Spike-ins and standardization

Internal standards are useful tools that can be included in all samples from the discovery phase, through validations, and into the final clinical assay. Synthetic standards can be utilized as reliable internal controls for inhibitors found in biofluids, variations within the patient’s own biofluids over the course of diseases, as well as technical variations in the assay employed. Several standards have been developed that aim to standardize different types of assays. Sequencing-based studies can be standardized using a set of External RNA Controls Consortium (ERCC) spike-ins, which can control for several factors including quality of starting material, RNA input, and platforms used. Importantly these standards can also serve as normalizers across samples and experiments.⁷⁰ Another method recently developed is based on a targeted approach, standardized nucleic acid quantification for sequencing, where each gene analyzed by the library preparation kit used will have a parallel synthetic gene with a known input that does not contain unknown single nucleotide polymorphisms or other variations. This approach eliminates false positives, provides reliable quality controls, and defines the limit of detection for every sequencing analyte.⁷¹ Common PCR internal standards include enveloped or non-enveloped viral particles that can be spiked into the biofluid. These include Q-beta bacteriophages and armored RNA⁷² and provide a quantitative and qualitative reference of the material captured. At least one reference material is highly recommended to be included in discovery, validation, utility studies, and eventually in clinical practice.

Conclusion

Preanalytical phase represents an important first step in the overall workflow of LB diagnostics. There are extensive data highlighting preanalytical issues in LB and the need to lower the error rate at this stage. Despite growing interest, there are still large gaps in our understanding of the various biological and technical factors influencing downstream data collection and interpretation.

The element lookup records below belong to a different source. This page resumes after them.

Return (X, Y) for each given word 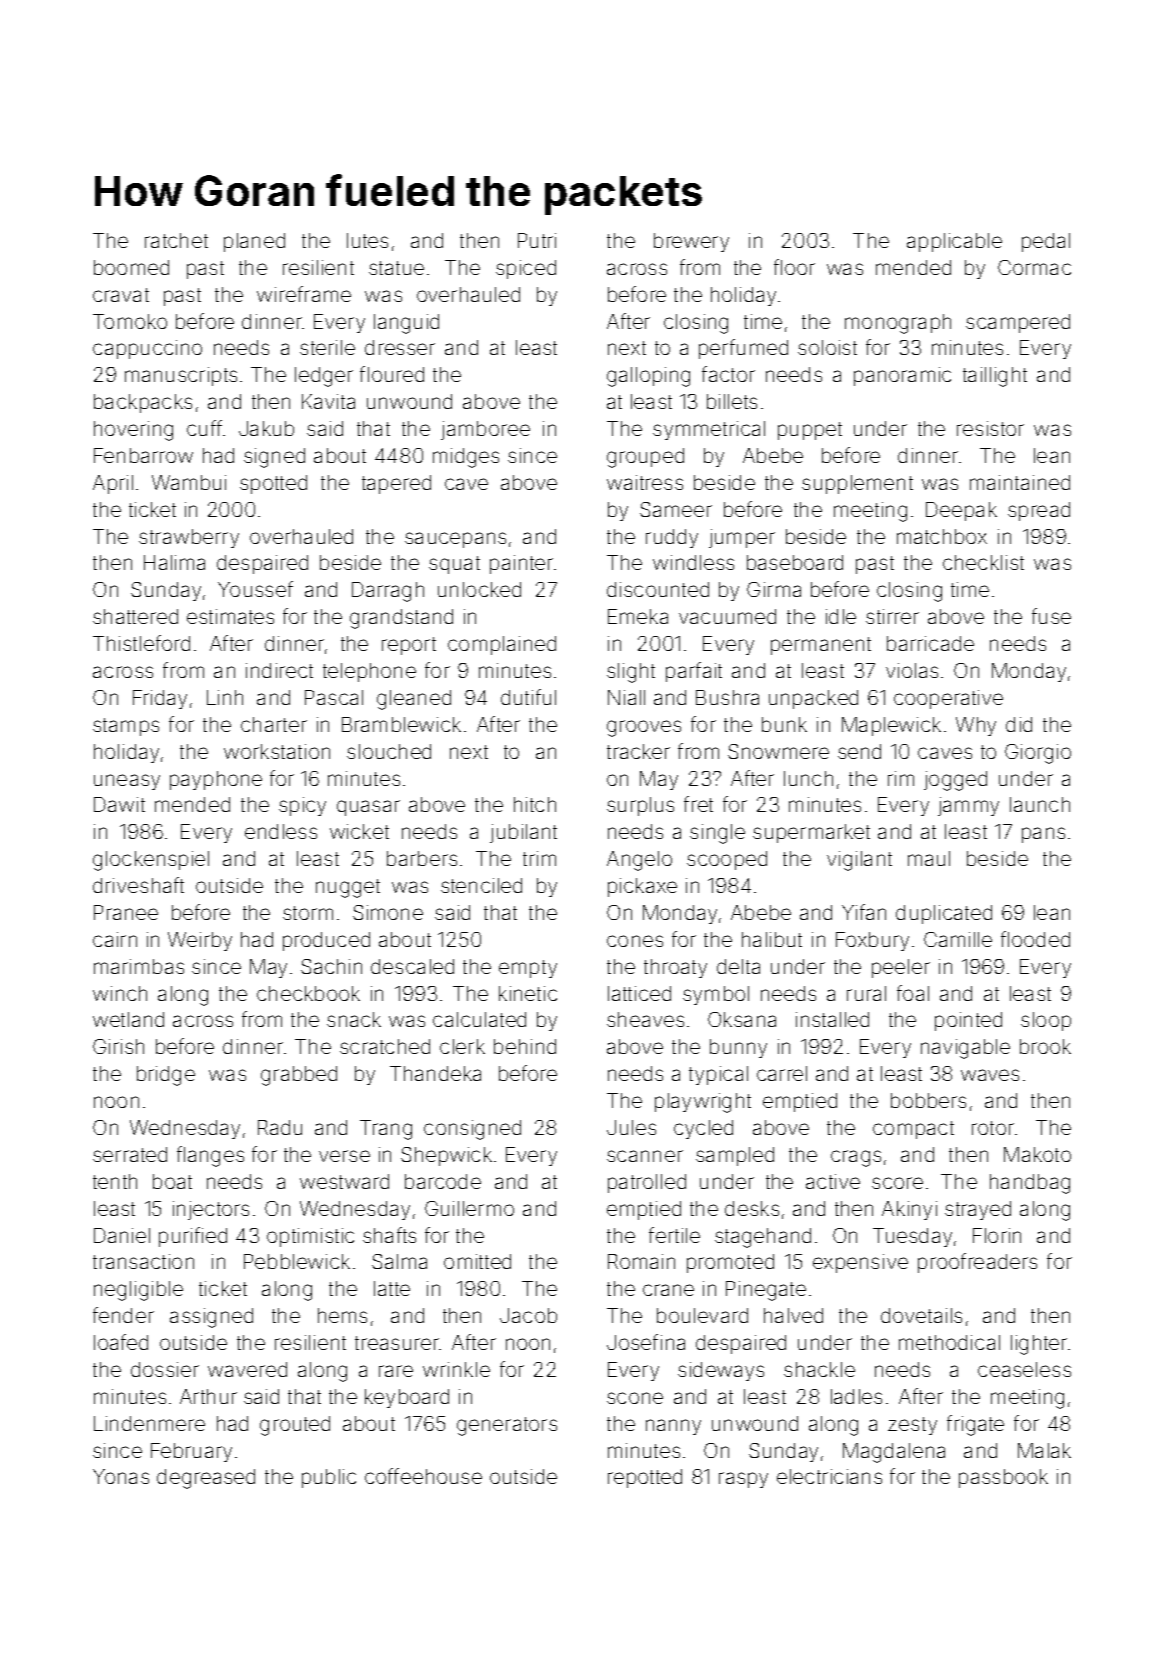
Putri (537, 240)
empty (528, 969)
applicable (954, 242)
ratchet (176, 240)
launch (1040, 804)
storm (308, 913)
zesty (912, 1426)
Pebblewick (297, 1261)
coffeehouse (423, 1476)
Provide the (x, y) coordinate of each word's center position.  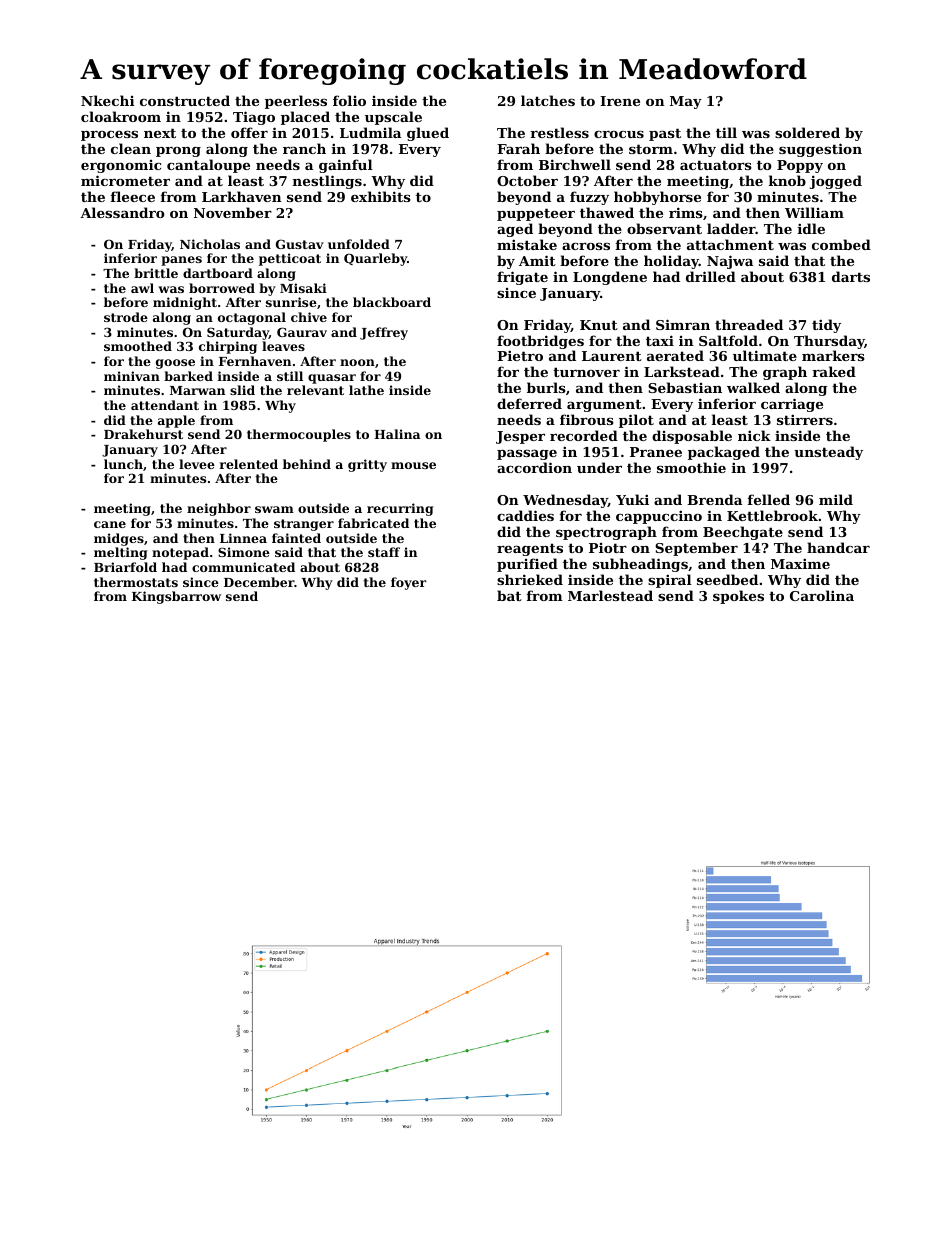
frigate (522, 278)
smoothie (691, 467)
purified (527, 565)
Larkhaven (242, 196)
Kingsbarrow (176, 597)
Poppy (800, 166)
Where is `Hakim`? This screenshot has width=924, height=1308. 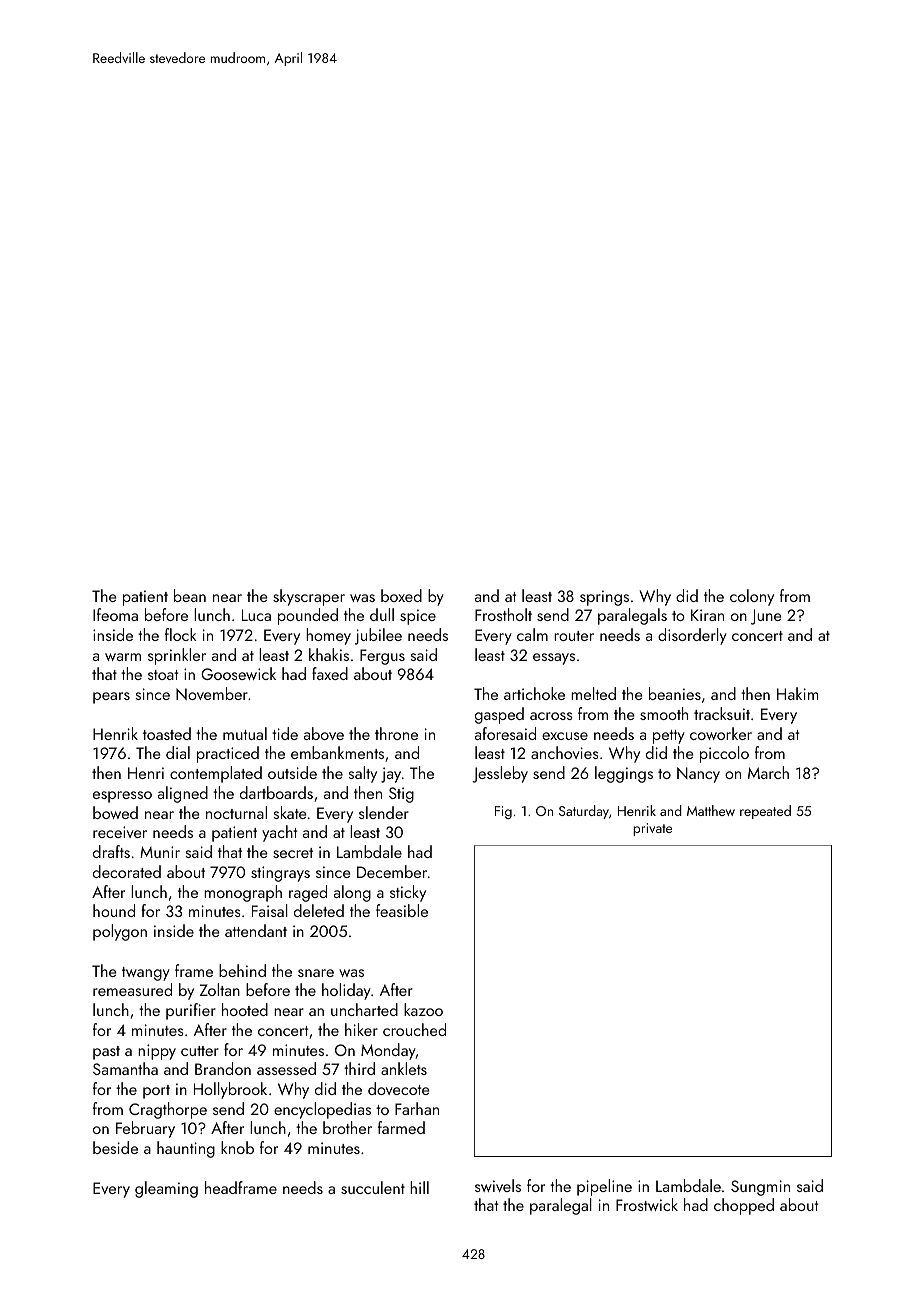
Hakim is located at coordinates (797, 693).
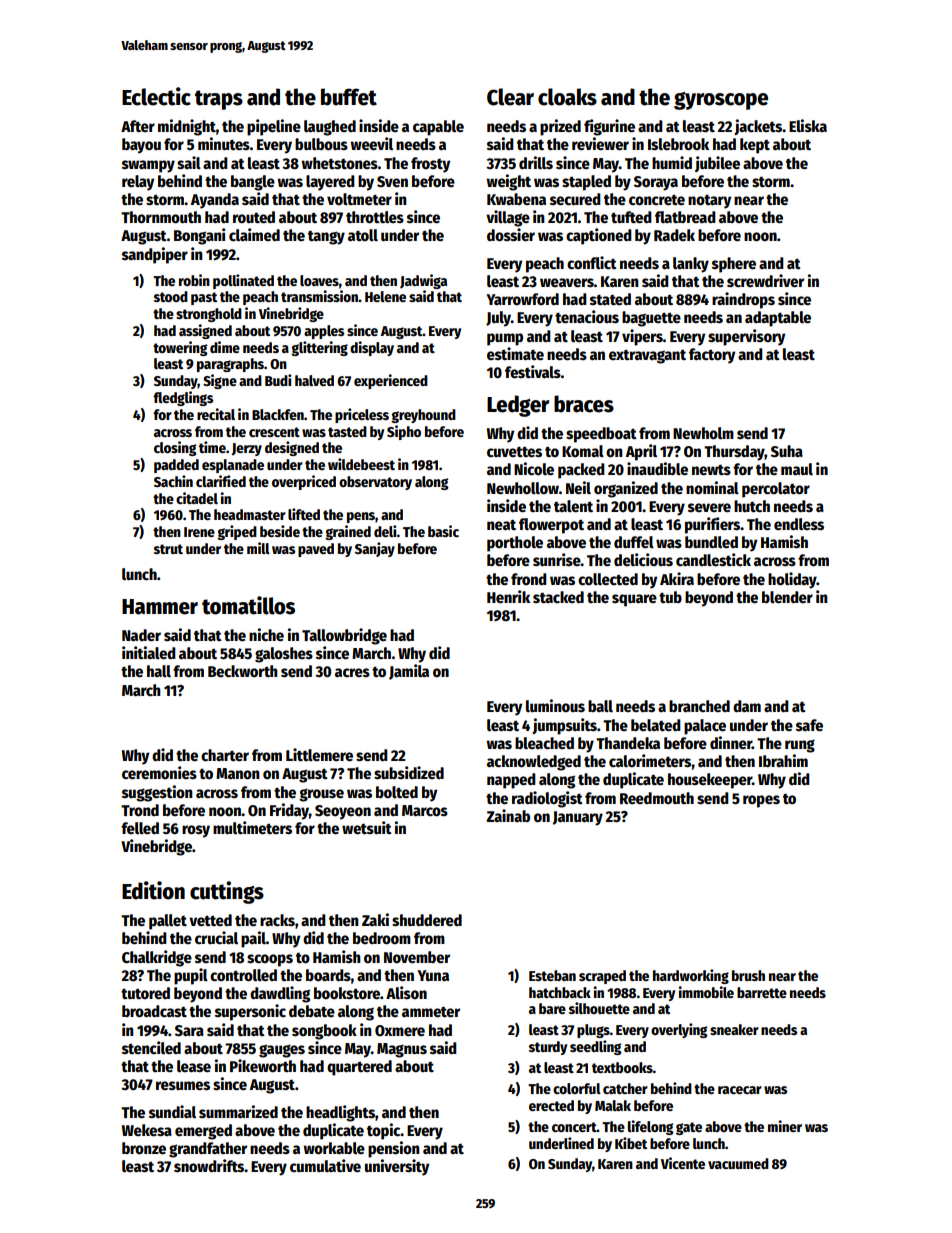 The width and height of the document is (952, 1233). What do you see at coordinates (761, 801) in the document?
I see `ropes` at bounding box center [761, 801].
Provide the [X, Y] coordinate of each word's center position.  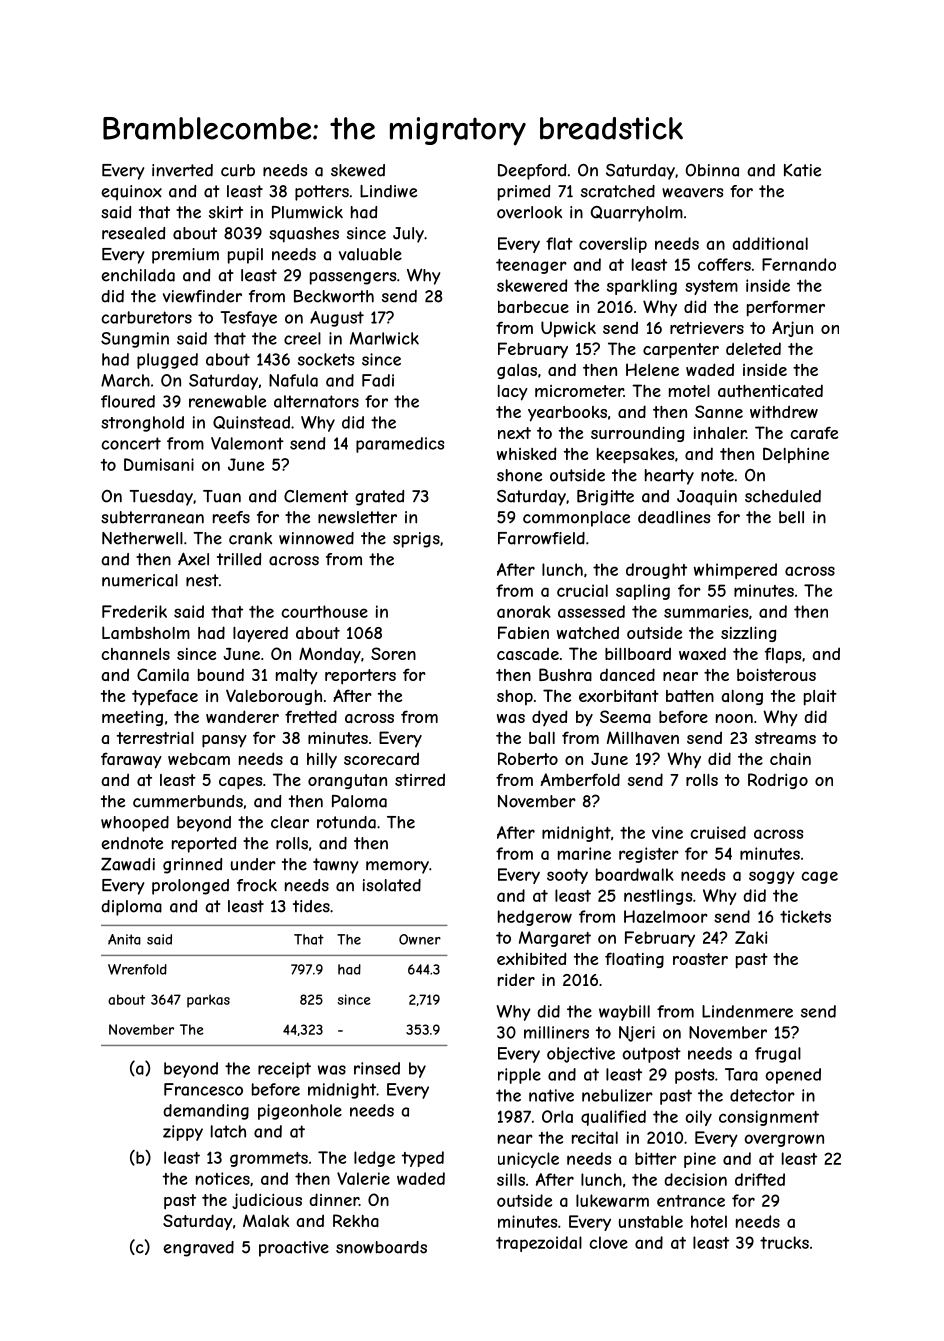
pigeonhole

In this review, we identified and summarized the most critical preanalytical parameters for patient population selection, study design, biofluid collection, processing, storage, and analyte isolation. Establishing and implementing standardized and optimized methods across multi-institutional studies will be crucial to facilitating successful clinical translation of disease-specific diagnostic and prognostic biomarkers.